I am pleased that the Department of Health's further guidance on the review procedure makes it clear that patients, families and their carers have the right to request a second clinical opinion, which should be offered routinely before their case reaches the independent review panel. However, it is disappointing that the Department of Health has not clarified our concerns about how the provision of independent clinical advice to the review panel can be conducted fairly from the patient's point of view, if an opinion is to be given only on whether the clinical judgments made match the health authority's eligibility criteria, rather than on the clinical diagnosis, management or prognosis of the patient.
The Select Committee warmly welcomed the decision that implementation of the new guidance should be one of the six national priorities set by the Department of Health for the NHS over the next three to five years. We called upon the Department of Health to set firm target dates for the completion of NHS reinvestment programmes by all those health authorities whose reviews indicated a need for such a programme. We also considered that to aid public confidence in the equity of access nationally to NHS-funded continuing health care, the Department of Health should publish the outcome of its review of individual health authorities' policies and eligibility criteria and outline the action that it would take against any authority which significantly departed from the national framework. I welcome the Government's assurance that health authorities will have to publish plans clearly setting out the target dates for completion of any necessary reinvestment programmes; and the Committee will look to the NHS executive to monitor health authorities closely to ensure that the policies are fully implemented.
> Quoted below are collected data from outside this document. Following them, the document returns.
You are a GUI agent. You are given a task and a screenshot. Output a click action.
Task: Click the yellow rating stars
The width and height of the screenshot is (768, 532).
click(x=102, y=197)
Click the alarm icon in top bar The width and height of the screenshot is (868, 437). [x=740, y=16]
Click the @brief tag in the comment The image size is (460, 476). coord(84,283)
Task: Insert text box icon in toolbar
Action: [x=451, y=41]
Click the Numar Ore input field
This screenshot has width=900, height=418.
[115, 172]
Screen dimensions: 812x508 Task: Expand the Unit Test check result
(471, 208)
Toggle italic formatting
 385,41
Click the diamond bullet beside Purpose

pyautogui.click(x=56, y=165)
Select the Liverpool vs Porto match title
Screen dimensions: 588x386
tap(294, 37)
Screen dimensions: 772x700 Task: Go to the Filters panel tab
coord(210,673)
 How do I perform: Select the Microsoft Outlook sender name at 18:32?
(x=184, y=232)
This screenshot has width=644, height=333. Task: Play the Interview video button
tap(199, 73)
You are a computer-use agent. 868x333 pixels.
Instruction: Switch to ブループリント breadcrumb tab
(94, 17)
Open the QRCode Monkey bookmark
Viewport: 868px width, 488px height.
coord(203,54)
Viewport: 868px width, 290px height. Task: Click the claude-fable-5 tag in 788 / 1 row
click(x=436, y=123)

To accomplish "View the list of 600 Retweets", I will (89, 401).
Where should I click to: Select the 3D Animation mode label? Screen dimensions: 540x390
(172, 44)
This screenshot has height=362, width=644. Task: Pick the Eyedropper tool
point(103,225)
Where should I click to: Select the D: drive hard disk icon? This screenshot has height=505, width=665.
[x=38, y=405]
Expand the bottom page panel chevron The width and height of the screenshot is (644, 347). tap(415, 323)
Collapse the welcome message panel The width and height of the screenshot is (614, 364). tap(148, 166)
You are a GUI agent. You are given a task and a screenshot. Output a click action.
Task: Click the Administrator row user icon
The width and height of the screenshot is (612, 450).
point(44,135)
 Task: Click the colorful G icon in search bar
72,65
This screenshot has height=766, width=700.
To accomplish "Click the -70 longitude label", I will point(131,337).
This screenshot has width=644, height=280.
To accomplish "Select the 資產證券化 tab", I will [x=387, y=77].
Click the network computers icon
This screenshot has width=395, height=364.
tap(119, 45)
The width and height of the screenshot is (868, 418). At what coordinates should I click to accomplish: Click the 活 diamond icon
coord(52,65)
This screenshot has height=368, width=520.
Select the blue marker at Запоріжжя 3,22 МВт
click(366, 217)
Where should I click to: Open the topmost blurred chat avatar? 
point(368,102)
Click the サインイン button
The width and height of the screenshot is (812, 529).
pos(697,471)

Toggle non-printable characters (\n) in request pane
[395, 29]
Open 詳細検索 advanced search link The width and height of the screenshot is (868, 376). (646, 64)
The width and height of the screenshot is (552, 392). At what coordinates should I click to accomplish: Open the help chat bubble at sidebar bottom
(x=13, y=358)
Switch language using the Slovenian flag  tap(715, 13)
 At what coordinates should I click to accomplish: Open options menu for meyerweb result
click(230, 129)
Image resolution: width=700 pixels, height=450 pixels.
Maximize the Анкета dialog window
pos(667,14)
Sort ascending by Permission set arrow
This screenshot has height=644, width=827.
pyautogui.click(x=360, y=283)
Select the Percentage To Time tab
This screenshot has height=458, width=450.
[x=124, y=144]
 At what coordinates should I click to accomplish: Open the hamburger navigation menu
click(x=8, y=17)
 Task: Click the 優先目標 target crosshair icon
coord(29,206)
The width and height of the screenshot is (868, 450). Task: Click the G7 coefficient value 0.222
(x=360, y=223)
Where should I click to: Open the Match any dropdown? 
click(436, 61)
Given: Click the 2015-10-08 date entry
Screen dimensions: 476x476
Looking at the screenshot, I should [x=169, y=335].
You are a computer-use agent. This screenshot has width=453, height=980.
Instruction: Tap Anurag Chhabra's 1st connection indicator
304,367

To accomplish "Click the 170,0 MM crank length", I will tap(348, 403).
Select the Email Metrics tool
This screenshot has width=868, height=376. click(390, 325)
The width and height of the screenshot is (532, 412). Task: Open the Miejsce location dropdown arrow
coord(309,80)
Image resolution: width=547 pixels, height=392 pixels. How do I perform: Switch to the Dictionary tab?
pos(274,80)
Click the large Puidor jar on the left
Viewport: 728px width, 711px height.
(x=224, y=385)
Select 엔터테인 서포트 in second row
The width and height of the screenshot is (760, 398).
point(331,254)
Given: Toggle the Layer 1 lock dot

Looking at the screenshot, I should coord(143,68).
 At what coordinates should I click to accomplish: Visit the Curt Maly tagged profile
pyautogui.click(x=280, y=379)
I should like now briefly to outline how the Select Committee is taking forward its work on long-term care in phase 2 of the inquiry. Many of our witnesses have commented on the need for the Government, Parliament, providers and the public to participate in a far-reaching debate about the future of long-term care provision and funding. We hope that our Committee is currently stimulating that debate. We are considering what models of care exist for long-term care services, and we are further examining the differing models of care which can meet future demand for long-term care.
Some of our earlier witnesses stressed the potential impact that health promotion might have on reducing demand, while others drew attention to the potential offered by further investment in rehabilitation services. We are also considering who should manage long-term care.
An aging population is a widely recognised phenomenon throughout most of the developed world, including the United Kingdom. The state of health of older people is also a key determinant of the need for, and hence the cost of, long-term care. We shall therefore be considering the cost implications of long-term care, given projected demographic trends, and whether talk of a demographic time bomb is realistic or alarmist.